:: EXERCISE MATERIALS

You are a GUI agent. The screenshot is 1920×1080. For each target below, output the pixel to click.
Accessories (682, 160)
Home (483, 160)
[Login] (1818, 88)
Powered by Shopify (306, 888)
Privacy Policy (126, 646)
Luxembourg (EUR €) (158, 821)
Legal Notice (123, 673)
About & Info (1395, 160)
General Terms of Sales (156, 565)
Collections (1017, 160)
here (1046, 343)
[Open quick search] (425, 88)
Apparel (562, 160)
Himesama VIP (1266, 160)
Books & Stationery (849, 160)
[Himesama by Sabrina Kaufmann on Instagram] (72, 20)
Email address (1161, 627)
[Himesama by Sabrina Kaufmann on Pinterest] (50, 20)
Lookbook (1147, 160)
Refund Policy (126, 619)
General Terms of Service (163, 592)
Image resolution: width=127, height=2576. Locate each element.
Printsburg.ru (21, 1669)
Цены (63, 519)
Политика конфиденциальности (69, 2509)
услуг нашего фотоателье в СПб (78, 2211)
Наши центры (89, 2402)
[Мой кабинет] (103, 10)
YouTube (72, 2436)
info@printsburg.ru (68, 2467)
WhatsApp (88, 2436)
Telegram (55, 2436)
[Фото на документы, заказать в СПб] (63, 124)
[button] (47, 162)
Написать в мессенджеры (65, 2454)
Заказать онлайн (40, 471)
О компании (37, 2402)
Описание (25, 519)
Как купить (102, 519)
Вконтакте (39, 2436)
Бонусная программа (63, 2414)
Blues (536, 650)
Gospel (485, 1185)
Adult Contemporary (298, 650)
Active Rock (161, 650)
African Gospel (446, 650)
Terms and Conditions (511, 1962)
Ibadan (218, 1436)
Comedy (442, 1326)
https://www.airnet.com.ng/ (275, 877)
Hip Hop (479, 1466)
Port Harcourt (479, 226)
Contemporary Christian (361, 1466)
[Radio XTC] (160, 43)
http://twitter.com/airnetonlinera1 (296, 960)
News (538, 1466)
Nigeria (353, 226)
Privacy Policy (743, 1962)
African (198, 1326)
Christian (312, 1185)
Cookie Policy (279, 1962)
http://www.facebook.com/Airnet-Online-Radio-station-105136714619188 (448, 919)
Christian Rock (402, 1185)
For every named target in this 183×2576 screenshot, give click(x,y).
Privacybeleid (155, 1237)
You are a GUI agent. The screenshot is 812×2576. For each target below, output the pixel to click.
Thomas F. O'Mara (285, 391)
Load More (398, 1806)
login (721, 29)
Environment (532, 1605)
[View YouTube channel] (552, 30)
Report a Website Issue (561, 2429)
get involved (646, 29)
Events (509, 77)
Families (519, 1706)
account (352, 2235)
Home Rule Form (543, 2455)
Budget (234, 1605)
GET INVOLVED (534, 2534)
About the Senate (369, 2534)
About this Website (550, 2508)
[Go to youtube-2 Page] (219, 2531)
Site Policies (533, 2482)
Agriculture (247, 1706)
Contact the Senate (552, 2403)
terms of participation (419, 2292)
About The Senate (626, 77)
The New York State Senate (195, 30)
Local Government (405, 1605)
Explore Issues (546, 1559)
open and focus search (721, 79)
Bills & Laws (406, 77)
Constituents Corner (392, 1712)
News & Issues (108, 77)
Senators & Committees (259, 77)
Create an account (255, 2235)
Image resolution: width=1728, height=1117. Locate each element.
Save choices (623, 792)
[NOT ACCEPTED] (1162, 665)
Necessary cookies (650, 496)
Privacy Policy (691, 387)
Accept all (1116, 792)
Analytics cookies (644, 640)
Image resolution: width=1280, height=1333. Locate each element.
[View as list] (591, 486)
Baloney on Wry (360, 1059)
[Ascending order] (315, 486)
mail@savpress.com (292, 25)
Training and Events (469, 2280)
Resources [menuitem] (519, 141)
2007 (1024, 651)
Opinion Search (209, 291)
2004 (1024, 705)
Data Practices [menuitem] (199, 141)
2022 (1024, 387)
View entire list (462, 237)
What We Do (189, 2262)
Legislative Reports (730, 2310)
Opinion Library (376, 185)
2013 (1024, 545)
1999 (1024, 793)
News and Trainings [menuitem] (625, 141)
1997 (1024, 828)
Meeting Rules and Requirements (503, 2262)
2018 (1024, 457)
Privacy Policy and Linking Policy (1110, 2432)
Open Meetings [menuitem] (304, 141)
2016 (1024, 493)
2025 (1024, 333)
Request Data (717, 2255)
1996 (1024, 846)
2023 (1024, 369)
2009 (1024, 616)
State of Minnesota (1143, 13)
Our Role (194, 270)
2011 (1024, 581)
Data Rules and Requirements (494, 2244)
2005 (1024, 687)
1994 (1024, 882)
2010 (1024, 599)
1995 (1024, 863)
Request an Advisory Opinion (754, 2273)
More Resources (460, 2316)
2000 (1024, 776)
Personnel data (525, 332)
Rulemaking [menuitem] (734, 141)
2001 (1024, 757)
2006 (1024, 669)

::::

- TASK STATEMENT
Your task is to reproduce each entry exactly.

- EXERCISE OUTPUT
You are a GUI agent. The screenshot is 1920×1080. For each target below, output the pixel to click.
Accessories (682, 160)
Home (483, 160)
[Login] (1818, 88)
Powered by Shopify (306, 888)
Privacy Policy (126, 646)
Luxembourg (EUR €) (158, 821)
Legal Notice (123, 673)
About & Info (1395, 160)
General Terms of Sales (156, 565)
Collections (1017, 160)
here (1046, 343)
[Open quick search] (425, 88)
Apparel (562, 160)
Himesama VIP (1266, 160)
Books & Stationery (849, 160)
[Himesama by Sabrina Kaufmann on Instagram] (72, 20)
Email address (1161, 627)
[Himesama by Sabrina Kaufmann on Pinterest] (50, 20)
Lookbook (1147, 160)
Refund Policy (126, 619)
General Terms of Service (163, 592)
Image resolution: width=127, height=2576. Locate each element.
Printsburg.ru (21, 1669)
Цены (63, 519)
Политика конфиденциальности (69, 2509)
услуг нашего фотоателье в СПб (78, 2211)
Наши центры (89, 2402)
[Мой кабинет] (103, 10)
YouTube (72, 2436)
info@printsburg.ru (68, 2467)
WhatsApp (88, 2436)
Telegram (55, 2436)
[Фото на документы, заказать в СПб] (63, 124)
[button] (47, 162)
Написать в мессенджеры (65, 2454)
Заказать онлайн (40, 471)
О компании (37, 2402)
Описание (25, 519)
Как купить (102, 519)
Вконтакте (39, 2436)
Бонусная программа (63, 2414)
Blues (536, 650)
Gospel (485, 1185)
Adult Contemporary (298, 650)
Active Rock (161, 650)
African Gospel (446, 650)
Terms and Conditions (511, 1962)
Ibadan (218, 1436)
Comedy (442, 1326)
https://www.airnet.com.ng/ (275, 877)
Hip Hop (479, 1466)
Port Harcourt (479, 226)
Contemporary Christian (361, 1466)
[Radio XTC] (160, 43)
http://twitter.com/airnetonlinera1 (296, 960)
News (538, 1466)
Nigeria (353, 226)
Privacy Policy (743, 1962)
African (198, 1326)
Christian (312, 1185)
Cookie Policy (279, 1962)
http://www.facebook.com/Airnet-Online-Radio-station-105136714619188 (448, 919)
Christian Rock (402, 1185)
For every named target in this 183×2576 screenshot, give click(x,y).
Privacybeleid (155, 1237)
You are a GUI agent. The screenshot is 812×2576. For each target below, output the pixel to click.
Thomas F. O'Mara (285, 391)
Load More (398, 1806)
login (721, 29)
Environment (532, 1605)
[View YouTube channel] (552, 30)
Report a Website Issue (561, 2429)
get involved (646, 29)
Events (509, 77)
Families (519, 1706)
account (352, 2235)
Home Rule Form (543, 2455)
Budget (234, 1605)
GET INVOLVED (534, 2534)
About the Senate (369, 2534)
About this Website (550, 2508)
[Go to youtube-2 Page] (219, 2531)
Site Policies (533, 2482)
Agriculture (247, 1706)
Contact the Senate (552, 2403)
terms of participation (419, 2292)
About The Senate (626, 77)
The New York State Senate (195, 30)
Local Government (405, 1605)
Explore Issues (546, 1559)
open and focus search (721, 79)
Bills & Laws (406, 77)
Constituents Corner (392, 1712)
News & Issues (108, 77)
Senators & Committees (259, 77)
Create an account (255, 2235)
Image resolution: width=1728, height=1117. Locate each element.
Save choices (623, 792)
[NOT ACCEPTED] (1162, 665)
Necessary cookies (650, 496)
Privacy Policy (691, 387)
Accept all (1116, 792)
Analytics cookies (644, 640)
Image resolution: width=1280, height=1333. Locate each element.
[View as list] (591, 486)
Baloney on Wry (360, 1059)
[Ascending order] (315, 486)
mail@savpress.com (292, 25)
Training and Events (469, 2280)
Resources [menuitem] (519, 141)
2007 (1024, 651)
Opinion Search (209, 291)
2004 (1024, 705)
Data Practices [menuitem] (199, 141)
2022 (1024, 387)
View entire list (462, 237)
What We Do (189, 2262)
Legislative Reports (730, 2310)
Opinion Library (376, 185)
2013 (1024, 545)
1999 (1024, 793)
News and Trainings [menuitem] (625, 141)
1997 (1024, 828)
Meeting Rules and Requirements (503, 2262)
2018 (1024, 457)
Privacy Policy and Linking Policy (1110, 2432)
Open Meetings [menuitem] (304, 141)
2016 (1024, 493)
2025 (1024, 333)
Request Data (717, 2255)
1996 (1024, 846)
2023 (1024, 369)
2009 (1024, 616)
State of Minnesota (1143, 13)
Our Role (194, 270)
2011 (1024, 581)
Data Rules and Requirements (494, 2244)
2005 (1024, 687)
1994 (1024, 882)
2010 (1024, 599)
1995 (1024, 863)
Request an Advisory Opinion (754, 2273)
More Resources (460, 2316)
2000 (1024, 776)
Personnel data (525, 332)
Rulemaking [menuitem] (734, 141)
2001 (1024, 757)
2006 (1024, 669)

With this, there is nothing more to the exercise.